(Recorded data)
..........

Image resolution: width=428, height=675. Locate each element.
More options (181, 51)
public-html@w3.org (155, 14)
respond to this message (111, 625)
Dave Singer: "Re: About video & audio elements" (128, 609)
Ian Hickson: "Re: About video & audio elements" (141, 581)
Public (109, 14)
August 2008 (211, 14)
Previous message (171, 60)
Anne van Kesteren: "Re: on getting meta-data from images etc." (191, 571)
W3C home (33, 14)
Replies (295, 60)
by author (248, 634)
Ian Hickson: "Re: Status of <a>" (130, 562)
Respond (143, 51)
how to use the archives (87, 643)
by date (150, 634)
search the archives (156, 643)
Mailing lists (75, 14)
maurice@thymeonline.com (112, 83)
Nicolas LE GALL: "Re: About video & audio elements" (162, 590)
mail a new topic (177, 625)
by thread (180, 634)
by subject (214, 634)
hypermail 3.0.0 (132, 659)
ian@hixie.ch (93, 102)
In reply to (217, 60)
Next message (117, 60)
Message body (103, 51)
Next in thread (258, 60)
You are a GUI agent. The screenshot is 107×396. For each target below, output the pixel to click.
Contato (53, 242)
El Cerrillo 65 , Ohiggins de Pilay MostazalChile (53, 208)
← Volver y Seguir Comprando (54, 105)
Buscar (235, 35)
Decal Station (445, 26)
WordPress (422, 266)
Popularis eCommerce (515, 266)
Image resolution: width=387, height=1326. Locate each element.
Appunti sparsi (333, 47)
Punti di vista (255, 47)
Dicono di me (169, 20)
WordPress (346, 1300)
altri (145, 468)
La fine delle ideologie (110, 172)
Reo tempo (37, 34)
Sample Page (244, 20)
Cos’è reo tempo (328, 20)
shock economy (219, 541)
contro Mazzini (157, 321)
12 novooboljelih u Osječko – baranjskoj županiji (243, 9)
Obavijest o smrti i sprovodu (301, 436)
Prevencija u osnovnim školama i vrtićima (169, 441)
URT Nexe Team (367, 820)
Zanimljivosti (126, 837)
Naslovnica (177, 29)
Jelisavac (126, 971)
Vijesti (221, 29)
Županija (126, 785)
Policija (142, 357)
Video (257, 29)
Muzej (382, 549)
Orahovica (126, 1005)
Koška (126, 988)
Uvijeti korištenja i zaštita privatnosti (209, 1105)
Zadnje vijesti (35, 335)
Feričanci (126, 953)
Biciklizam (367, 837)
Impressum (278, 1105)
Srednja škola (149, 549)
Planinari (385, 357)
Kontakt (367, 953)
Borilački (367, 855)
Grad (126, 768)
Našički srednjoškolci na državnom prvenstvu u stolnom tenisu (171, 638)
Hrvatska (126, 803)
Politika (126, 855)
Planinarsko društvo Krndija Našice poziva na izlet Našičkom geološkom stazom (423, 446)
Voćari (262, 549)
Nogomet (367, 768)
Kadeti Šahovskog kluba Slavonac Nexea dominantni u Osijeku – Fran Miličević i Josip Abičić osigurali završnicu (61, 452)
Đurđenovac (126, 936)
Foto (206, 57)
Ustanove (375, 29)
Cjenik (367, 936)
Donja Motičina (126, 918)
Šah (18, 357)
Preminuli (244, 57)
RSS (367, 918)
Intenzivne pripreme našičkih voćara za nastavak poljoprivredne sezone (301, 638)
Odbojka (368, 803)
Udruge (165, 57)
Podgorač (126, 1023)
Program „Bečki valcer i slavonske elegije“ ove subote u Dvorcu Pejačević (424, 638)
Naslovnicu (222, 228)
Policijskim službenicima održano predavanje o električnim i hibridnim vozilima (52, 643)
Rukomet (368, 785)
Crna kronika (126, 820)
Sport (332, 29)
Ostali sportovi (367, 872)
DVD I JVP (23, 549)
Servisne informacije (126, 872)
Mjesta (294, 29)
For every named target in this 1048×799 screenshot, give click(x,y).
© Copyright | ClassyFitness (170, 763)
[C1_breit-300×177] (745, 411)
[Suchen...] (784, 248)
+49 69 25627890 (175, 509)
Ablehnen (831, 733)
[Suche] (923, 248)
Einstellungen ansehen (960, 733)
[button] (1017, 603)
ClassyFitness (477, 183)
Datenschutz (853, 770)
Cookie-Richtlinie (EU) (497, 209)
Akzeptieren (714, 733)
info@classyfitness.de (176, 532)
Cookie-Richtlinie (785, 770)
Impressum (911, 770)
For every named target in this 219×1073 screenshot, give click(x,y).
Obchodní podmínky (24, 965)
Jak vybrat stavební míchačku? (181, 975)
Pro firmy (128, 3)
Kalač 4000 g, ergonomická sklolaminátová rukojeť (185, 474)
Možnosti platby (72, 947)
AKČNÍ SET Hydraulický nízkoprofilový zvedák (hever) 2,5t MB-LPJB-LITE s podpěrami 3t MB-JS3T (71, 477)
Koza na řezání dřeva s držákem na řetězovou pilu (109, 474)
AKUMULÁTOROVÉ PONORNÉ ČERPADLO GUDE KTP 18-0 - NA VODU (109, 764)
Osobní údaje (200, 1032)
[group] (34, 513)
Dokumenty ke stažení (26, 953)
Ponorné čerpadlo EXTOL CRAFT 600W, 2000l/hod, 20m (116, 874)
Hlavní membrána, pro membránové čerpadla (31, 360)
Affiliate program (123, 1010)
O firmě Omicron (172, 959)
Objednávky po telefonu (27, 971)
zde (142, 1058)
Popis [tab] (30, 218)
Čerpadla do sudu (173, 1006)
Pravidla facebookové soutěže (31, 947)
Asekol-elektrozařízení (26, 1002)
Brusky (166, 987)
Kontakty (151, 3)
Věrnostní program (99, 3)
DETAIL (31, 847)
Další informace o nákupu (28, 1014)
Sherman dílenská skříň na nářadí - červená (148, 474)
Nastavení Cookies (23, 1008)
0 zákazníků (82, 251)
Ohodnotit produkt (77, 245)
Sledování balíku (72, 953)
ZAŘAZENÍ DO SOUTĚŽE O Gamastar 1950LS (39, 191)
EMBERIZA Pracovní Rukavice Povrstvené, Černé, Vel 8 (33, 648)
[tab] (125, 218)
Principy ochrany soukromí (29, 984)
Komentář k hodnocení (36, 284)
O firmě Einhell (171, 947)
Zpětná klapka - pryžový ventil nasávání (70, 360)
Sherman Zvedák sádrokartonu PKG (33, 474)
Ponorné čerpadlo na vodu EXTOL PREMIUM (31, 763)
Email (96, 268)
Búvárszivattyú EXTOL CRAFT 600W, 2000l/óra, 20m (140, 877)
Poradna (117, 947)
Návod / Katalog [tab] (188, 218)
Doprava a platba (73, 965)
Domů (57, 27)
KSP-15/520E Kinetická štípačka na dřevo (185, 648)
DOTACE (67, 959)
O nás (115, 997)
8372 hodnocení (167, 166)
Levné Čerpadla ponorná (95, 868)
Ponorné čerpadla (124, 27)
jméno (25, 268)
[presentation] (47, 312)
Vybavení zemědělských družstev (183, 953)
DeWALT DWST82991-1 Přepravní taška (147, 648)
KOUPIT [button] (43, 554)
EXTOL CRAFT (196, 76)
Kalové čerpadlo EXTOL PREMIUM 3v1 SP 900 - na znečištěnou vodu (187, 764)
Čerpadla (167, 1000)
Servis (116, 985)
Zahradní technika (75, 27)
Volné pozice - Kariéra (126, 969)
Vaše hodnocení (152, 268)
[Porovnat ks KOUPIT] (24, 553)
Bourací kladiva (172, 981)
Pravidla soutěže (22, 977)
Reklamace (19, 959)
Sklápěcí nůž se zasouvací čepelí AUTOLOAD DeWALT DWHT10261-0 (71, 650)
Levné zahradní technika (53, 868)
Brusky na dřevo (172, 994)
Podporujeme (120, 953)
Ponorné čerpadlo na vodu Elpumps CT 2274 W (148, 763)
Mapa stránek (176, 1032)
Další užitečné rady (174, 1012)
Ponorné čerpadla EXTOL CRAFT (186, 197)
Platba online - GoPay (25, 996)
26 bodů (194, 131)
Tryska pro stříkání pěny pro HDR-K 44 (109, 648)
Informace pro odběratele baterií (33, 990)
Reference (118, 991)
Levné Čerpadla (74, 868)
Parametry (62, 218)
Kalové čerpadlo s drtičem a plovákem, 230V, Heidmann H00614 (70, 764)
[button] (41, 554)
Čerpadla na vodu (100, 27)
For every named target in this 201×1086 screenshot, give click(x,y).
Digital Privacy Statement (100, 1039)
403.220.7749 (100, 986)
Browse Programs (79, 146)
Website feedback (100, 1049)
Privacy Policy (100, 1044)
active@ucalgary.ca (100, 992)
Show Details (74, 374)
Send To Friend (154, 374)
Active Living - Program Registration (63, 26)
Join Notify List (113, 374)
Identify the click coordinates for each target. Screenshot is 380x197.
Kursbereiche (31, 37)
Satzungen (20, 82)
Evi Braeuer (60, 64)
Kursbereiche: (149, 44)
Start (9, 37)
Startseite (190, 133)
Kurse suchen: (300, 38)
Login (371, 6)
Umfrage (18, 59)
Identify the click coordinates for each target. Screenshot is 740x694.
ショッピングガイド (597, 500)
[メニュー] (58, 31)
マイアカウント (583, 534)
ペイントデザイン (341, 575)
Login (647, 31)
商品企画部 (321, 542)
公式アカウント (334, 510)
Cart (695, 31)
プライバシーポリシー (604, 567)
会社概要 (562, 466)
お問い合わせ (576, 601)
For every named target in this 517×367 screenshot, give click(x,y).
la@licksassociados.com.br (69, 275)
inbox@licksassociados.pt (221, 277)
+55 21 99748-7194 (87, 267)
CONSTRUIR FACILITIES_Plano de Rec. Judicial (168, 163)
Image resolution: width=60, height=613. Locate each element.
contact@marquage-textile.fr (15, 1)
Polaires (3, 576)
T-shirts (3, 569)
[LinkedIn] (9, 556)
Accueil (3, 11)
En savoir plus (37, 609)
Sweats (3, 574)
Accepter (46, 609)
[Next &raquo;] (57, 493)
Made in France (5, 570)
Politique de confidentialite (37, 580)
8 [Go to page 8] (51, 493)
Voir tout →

..........

■ **TASK GOAL**: Locate every line in the listing above that contains the string "click", treating uppercase and lowercase as different, and copy each of those lines.

■ **THE OUTPUT**:
You are a GUI agent. The screenshot is 107×396. For each target below, output the pixel to click.
For every named target in this 1048×799 screenshot, give click(x,y).
For every named target in this 219×1073 screenshot, give click(x,y).
For every named target in this 201×1086 screenshot, give click(x,y).
Identify the click coordinates for each target. Screenshot is 380x197.
Identify the click coordinates for each target. Screenshot is 740x694.
For every named target in this 517×367 screenshot, give click(x,y).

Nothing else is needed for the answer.